NMR solution structure of rHj1a. (a) Alignment of Hj1a with closely related CSαβ venom peptides from the centipede Scolopendra morsitans (Sm2) and the scorpions L. quinquestriatus hebraeus (agitoxin 2 and LqhαIT), Tityus discrepans (discrepin), and L. quinquestriatus quinquestriatus (Lqq3). Cysteine residues characteristic of CSαβ peptides are shown in bold. The secondary structural elements of rHj1a are shown above the sequence alignment. Disulfide-bond connectivities are colored coded and illustrated below the sequences. (b) Stereoview of the ensemble of 20 rHj1a structures (PDB code 6OHX) overlaid for best fit over the backbone atoms of residues 3–66. The N- and C-termini are labeled. (c) Schematic of the rHj1a structure determined in this study with the corresponding secondary structure topology on the right.

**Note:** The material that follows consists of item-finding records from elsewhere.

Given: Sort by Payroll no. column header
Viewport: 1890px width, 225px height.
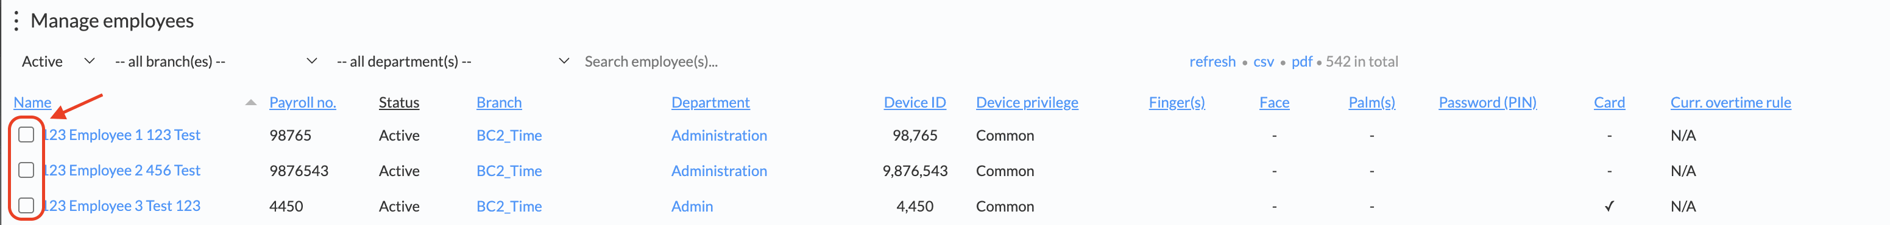Looking at the screenshot, I should click(x=302, y=103).
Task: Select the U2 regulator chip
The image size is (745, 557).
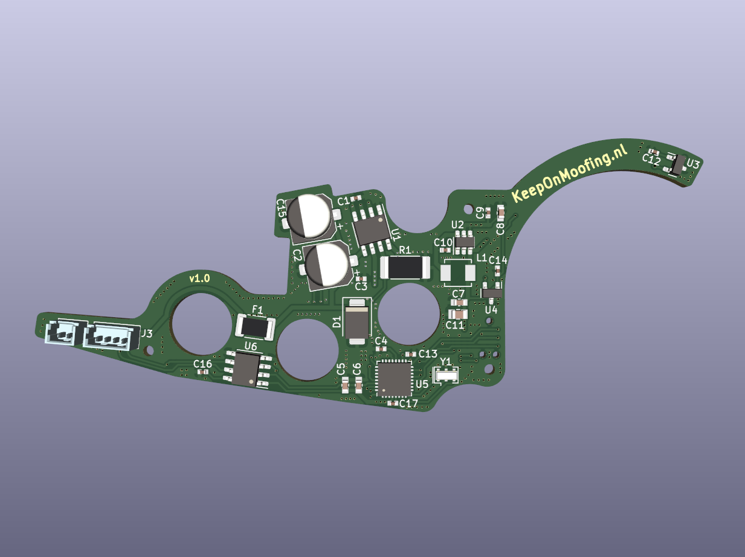Action: coord(464,241)
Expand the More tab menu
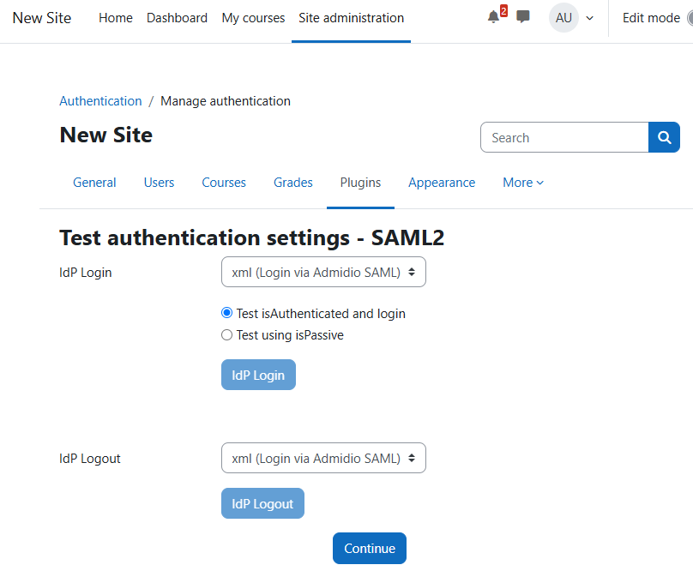This screenshot has height=571, width=693. [x=522, y=183]
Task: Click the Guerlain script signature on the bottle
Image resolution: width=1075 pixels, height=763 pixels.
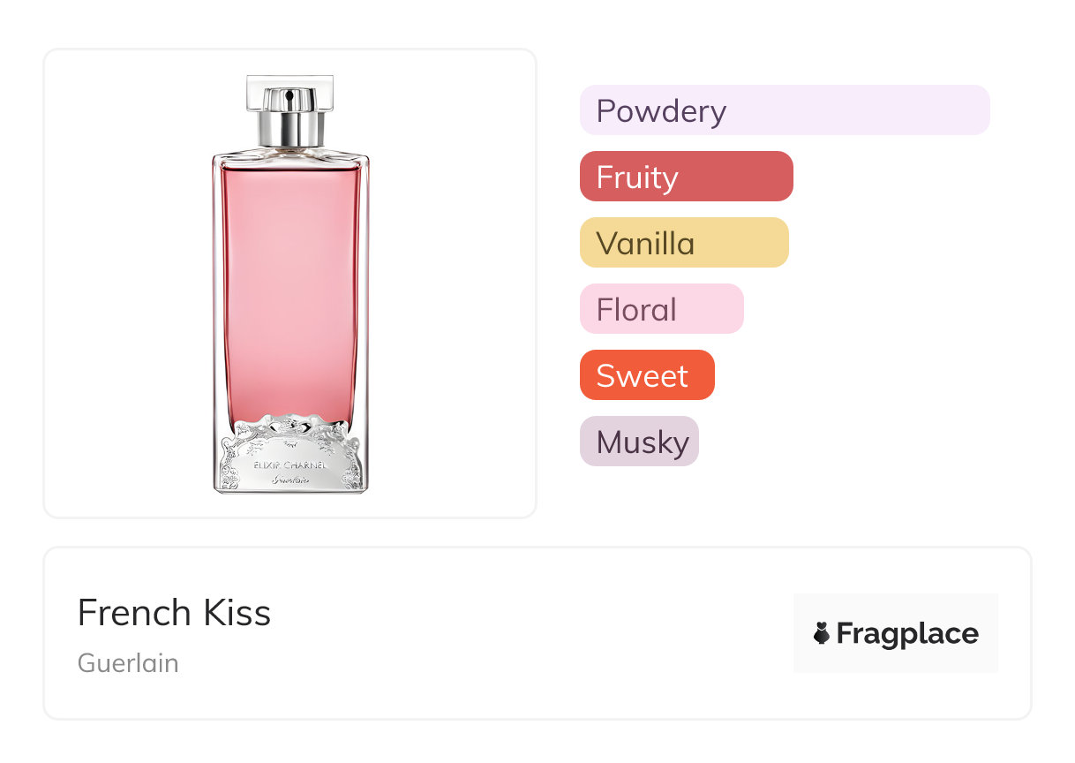Action: (x=289, y=480)
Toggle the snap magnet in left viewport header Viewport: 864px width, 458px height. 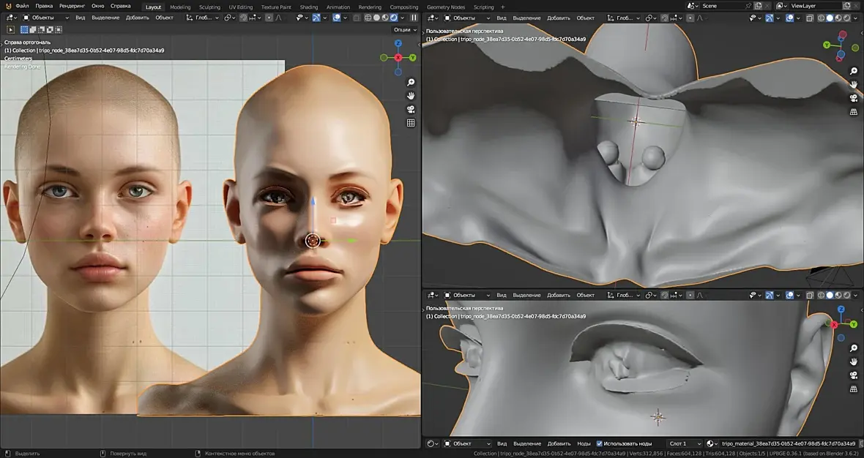(x=245, y=18)
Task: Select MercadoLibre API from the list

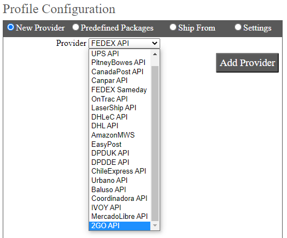Action: [x=120, y=217]
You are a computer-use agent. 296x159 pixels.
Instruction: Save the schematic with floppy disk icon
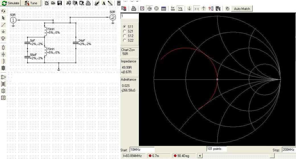tap(60, 3)
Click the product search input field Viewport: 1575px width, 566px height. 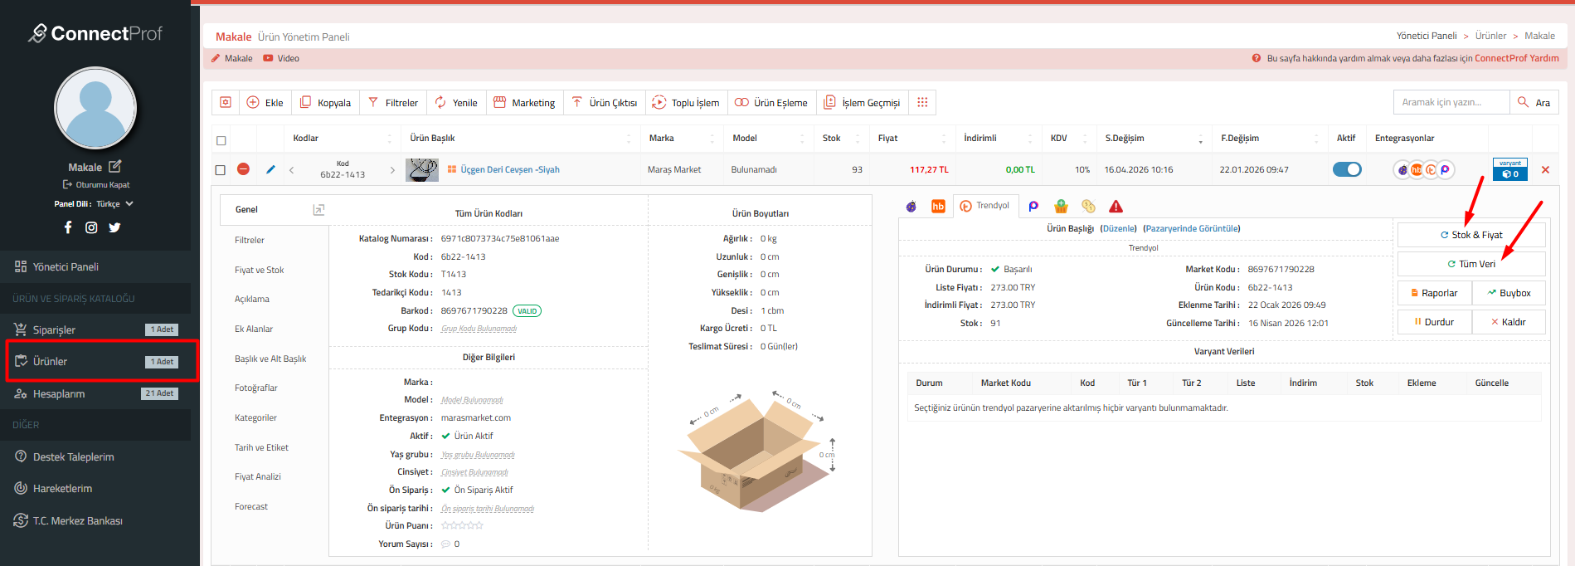click(1450, 102)
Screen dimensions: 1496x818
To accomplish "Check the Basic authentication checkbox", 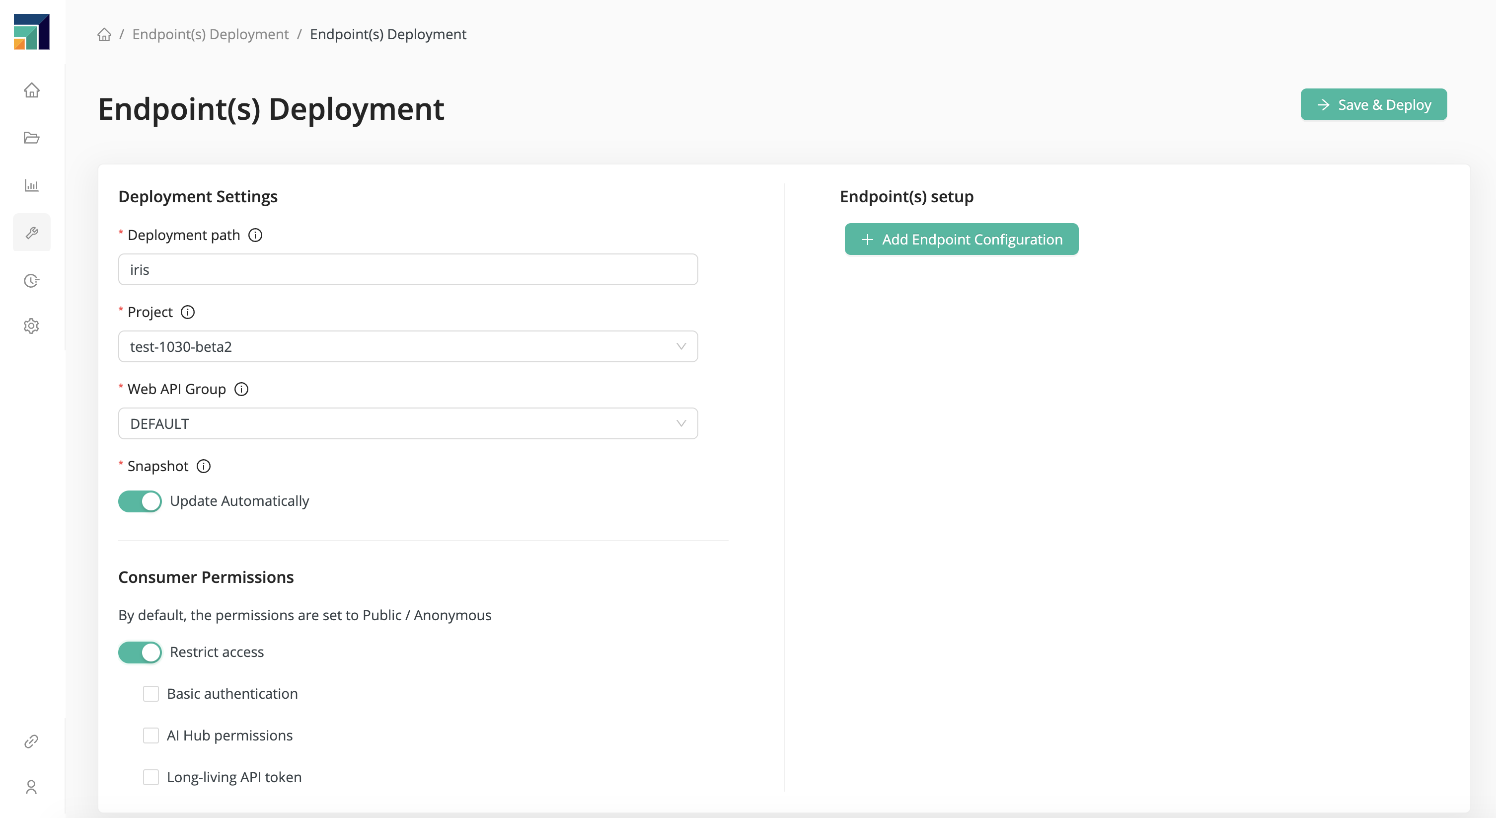I will pos(151,693).
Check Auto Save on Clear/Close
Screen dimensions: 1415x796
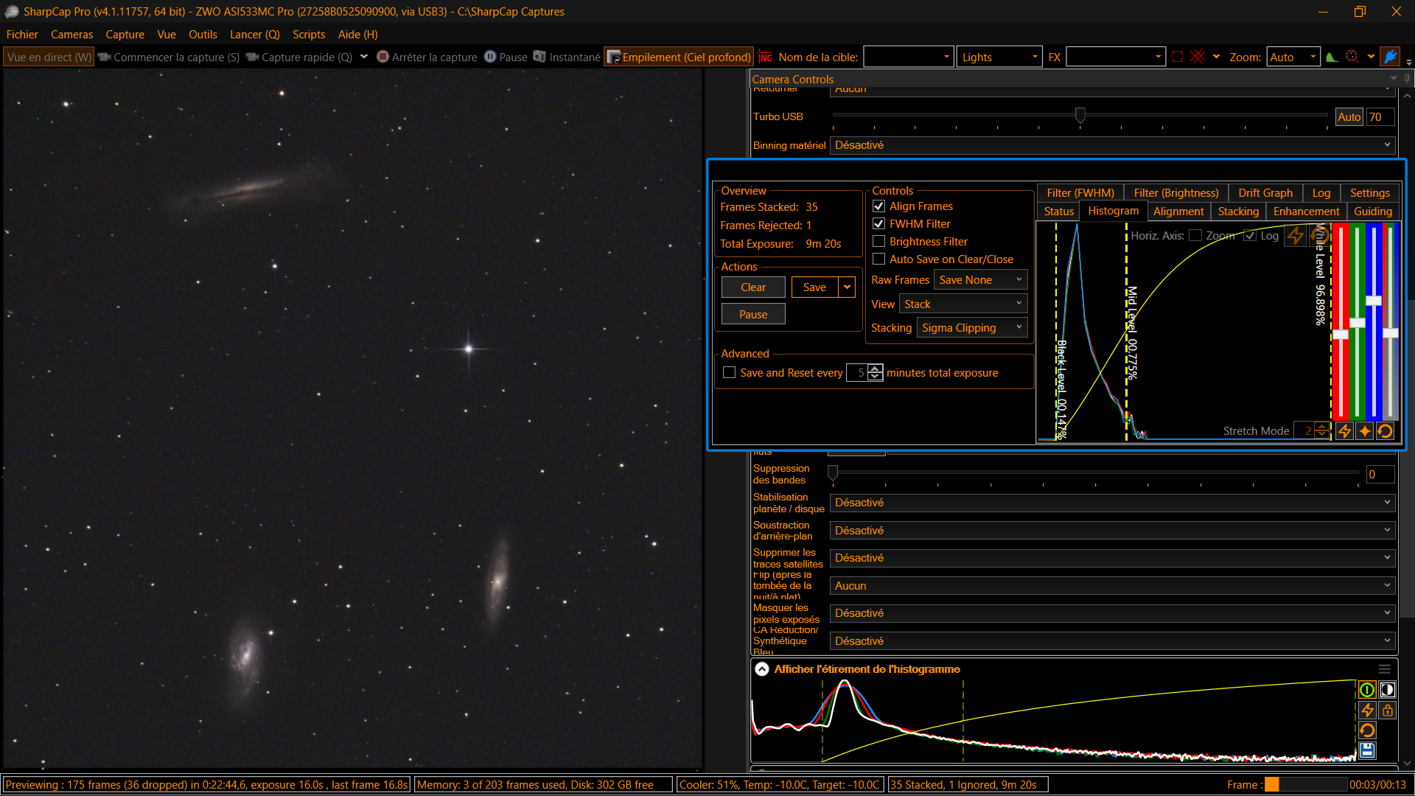(x=878, y=259)
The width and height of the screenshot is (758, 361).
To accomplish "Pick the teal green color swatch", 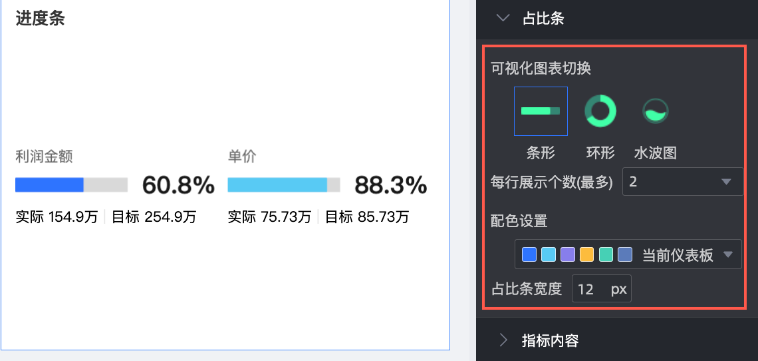I will click(x=606, y=254).
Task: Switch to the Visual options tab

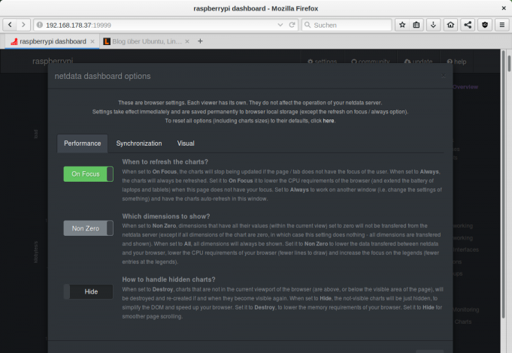Action: click(186, 143)
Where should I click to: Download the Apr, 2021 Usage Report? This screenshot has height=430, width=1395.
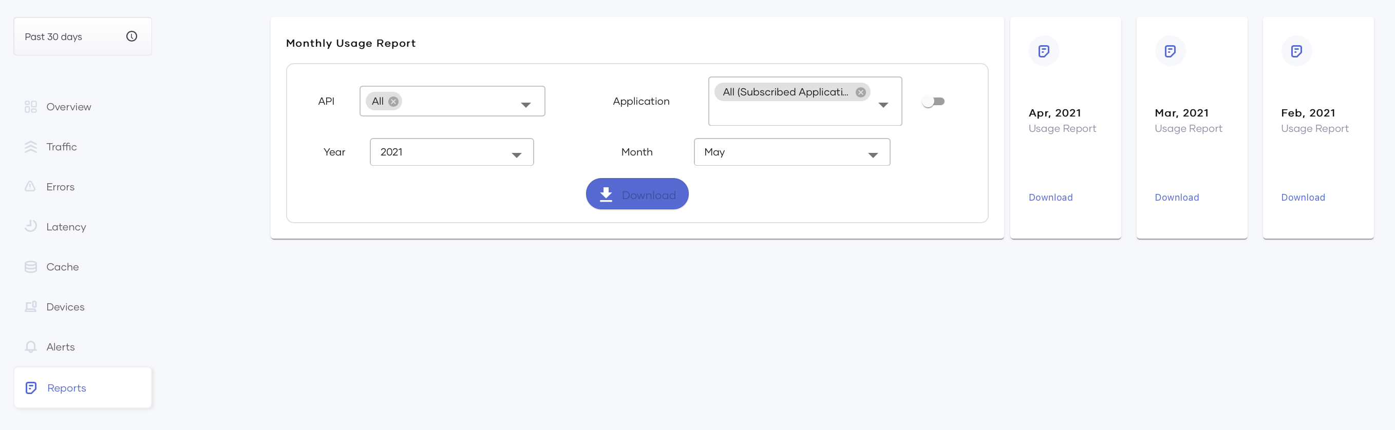(x=1050, y=197)
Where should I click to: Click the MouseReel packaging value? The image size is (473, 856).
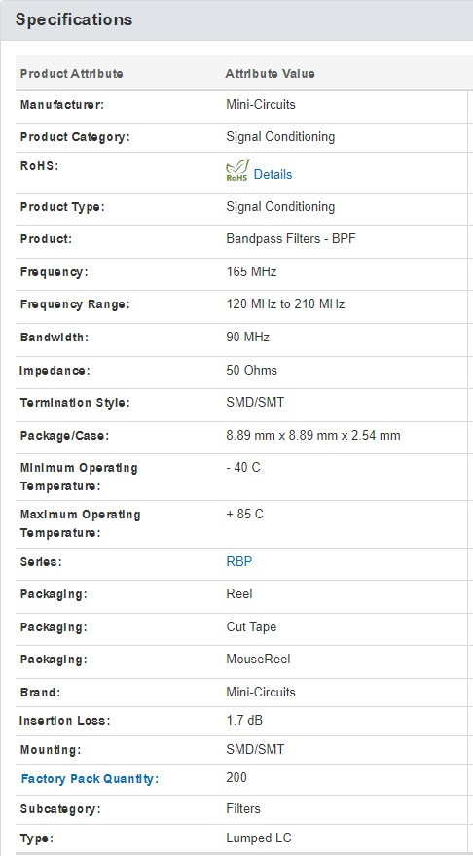pos(258,660)
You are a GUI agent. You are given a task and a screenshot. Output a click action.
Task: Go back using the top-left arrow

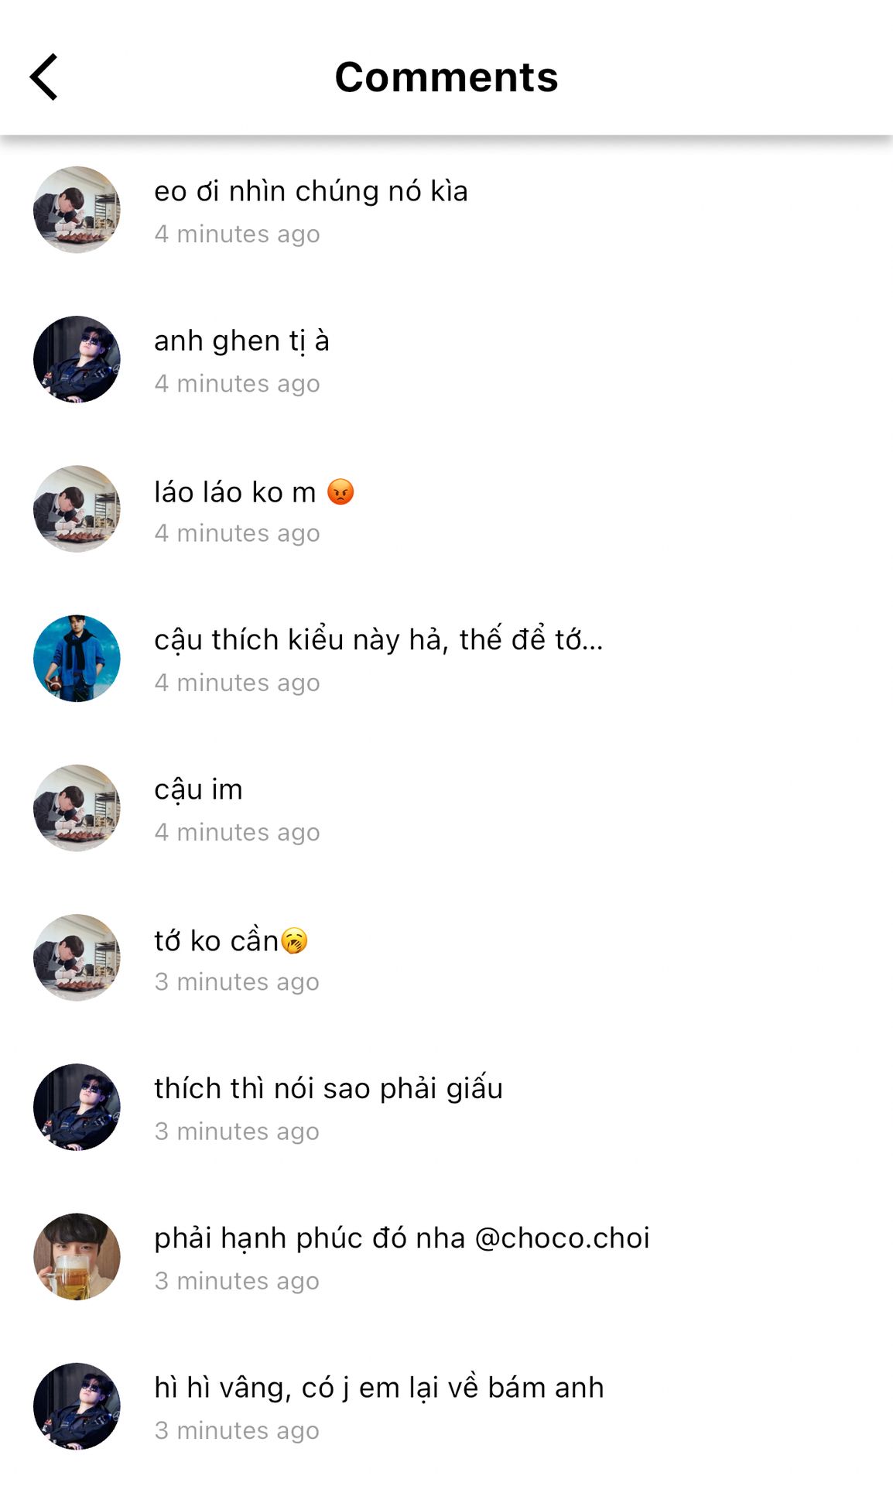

The disulfide-bond connectivities are colored according to that in part a. (d) Structural variations of the CSαβ motif. Ribbon representations of centipede toxin Sm2 (PDB 6BL9), two short-chain scorpion toxins agitoxin 2 (PDB 1AGT) and discrepin (PDB 2AXK), and two long-chain scorpion toxins Lqq3 (PDB 1LQQ) and LqhαIT (PDB 1LQH), with the corresponding secondary structure topology and disulfide connectivities shown at right.